Backupify Retore Fails
For some reason I lost much of my Google Drive data earlier this year. I went to restore my data from Backupify but numerous attempts at a restore failed. Backupify have kept me updated for the past 120 days or so and eventually stated that they couldn’t restore my data in the correct hierarchy (i.e. folders) into Google Drive and so I agreed to receive my backup in a compressed file.
For the technically inclined, what I asked to be restored by Backupify was a single users Google Drive data which totaled between 300 and 400 GB. It of course worries me that a company that specializes in backing up data can’t restore a single persons data in +- 120 days.
Three days ago my compressed file of my Google Drive data was available for my download. The issue was that the ZIP file size was about 850 GB in size (which is curious as my total file sizes in Google Drive was just over 300 GB).

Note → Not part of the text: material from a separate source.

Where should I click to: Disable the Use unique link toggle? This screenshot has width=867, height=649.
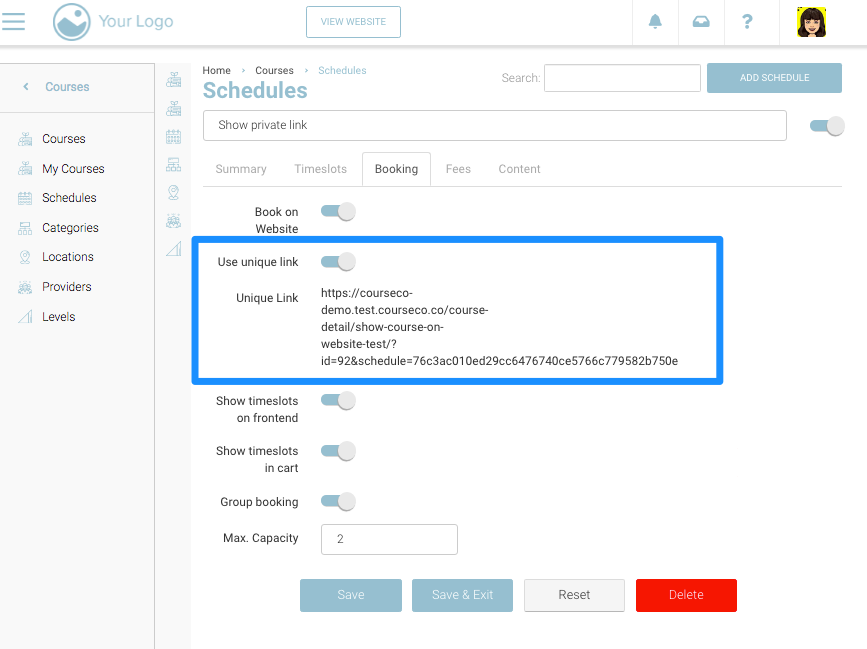coord(338,262)

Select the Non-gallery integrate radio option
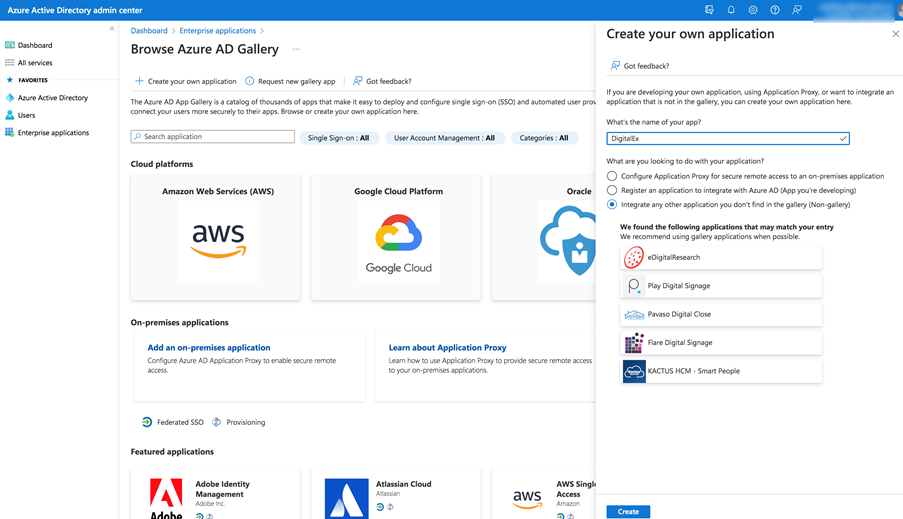click(612, 204)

AWS for Inexpensive Computing and Networking
On a home or work computer and network it would take ages to download a 850 GB file. Unzipping the file would then likely cause a massive headache for the average Windows, Apple or Linux computer. Here are the options I chose in downloading and then extracting files from such a large ZIP file.

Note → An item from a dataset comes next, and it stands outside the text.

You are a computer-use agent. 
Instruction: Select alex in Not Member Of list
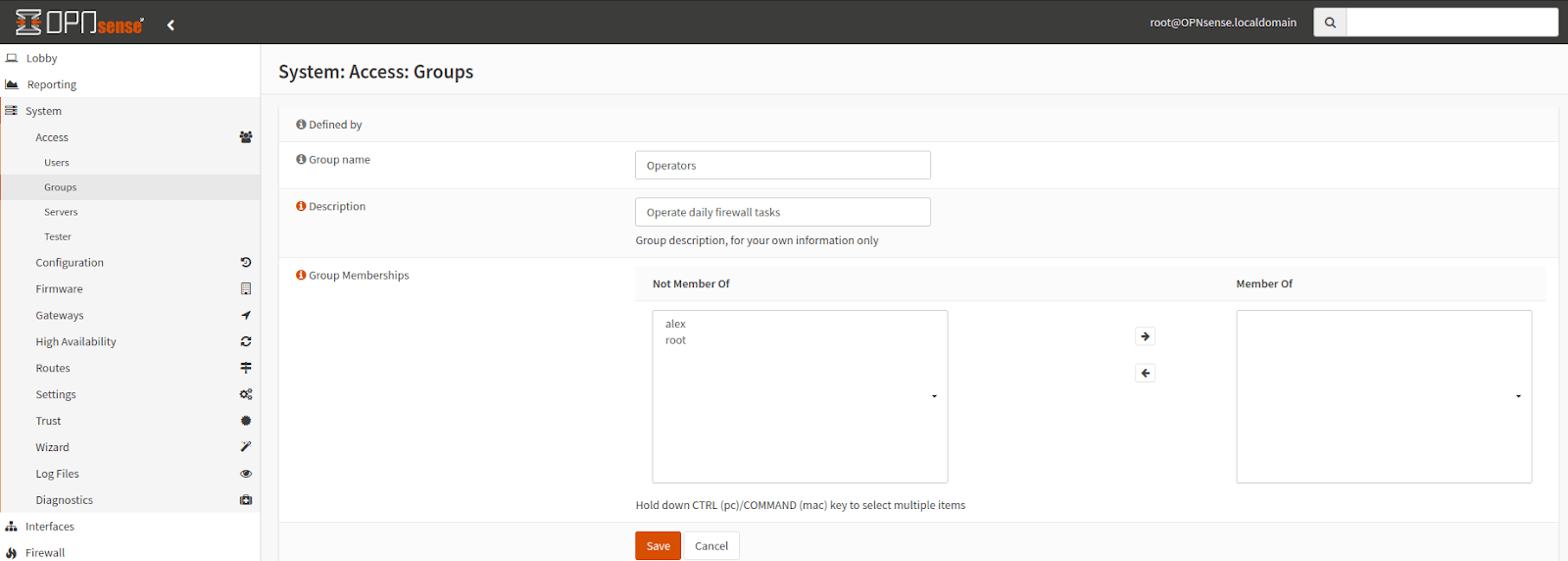[676, 324]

Resizing EC2 Instances to reduce costs
Fortunately AWS EC2 computing instances are available in all sorts of sizing. I initiated a t2.micro instance with Windows Server 2012 (I could just as easily have used a Linux AMI) to download the file from Backupify (who had stored the massive compressed file in AWS S3).

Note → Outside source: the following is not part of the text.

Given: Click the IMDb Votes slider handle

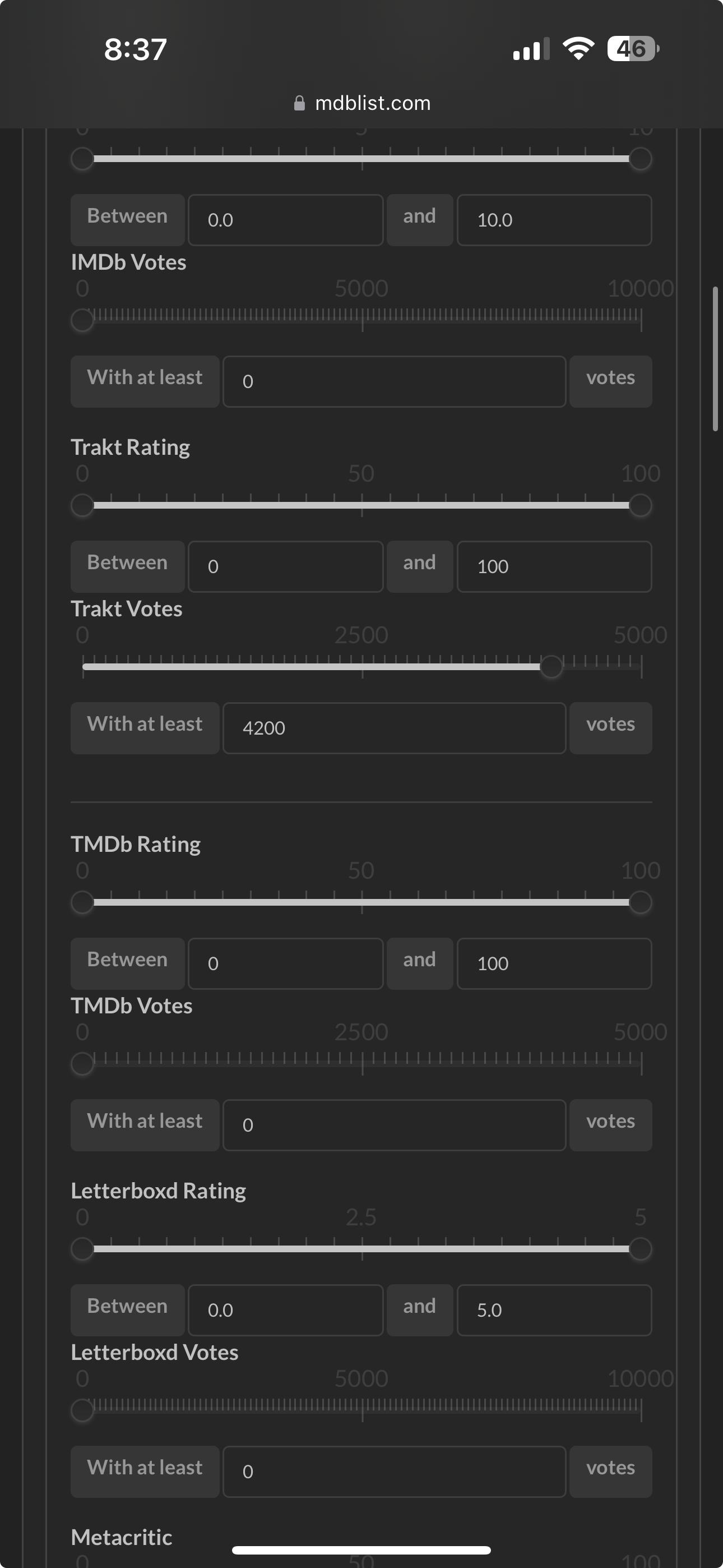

I used the Firefox browser to download the ZIP file and there is just no point in paying for a powerful computer just for downloading.
Extracting from huge ZIP files
Once the 850 GB files had downloaded to the EC2 instance I was ready to extract the files. More memory and processing power would be needed therefore I upgraded the t2.micro to a t2.large instance which is alot more costly to run than the smaller server size.
I’ve used 7Zip for compressing and extracting files in the past and it can handle very large files. I used the 7Zip GUI for the ZIP extraction and it ran at about 39 MB/s which I was more than happy with.
The easy and quick way to copy from AWS EC2 to S3
Extracting the files only took a few hours and then I decided to copy the extracted files and folders to S3 so that I wouldn’t be paying for computing power (i.e. an EC2 instance) when all I needed was to store the files and folders. For the copy from EC2 to S3 I decided to resize my EC2 instance down to the least powerful EC2 instance, a t1.micro. In hindsight I should have chosen a more powerful instance as, during the copy, the Intel Xeon 2 GHz processor was running at 100% with memory at about 75%.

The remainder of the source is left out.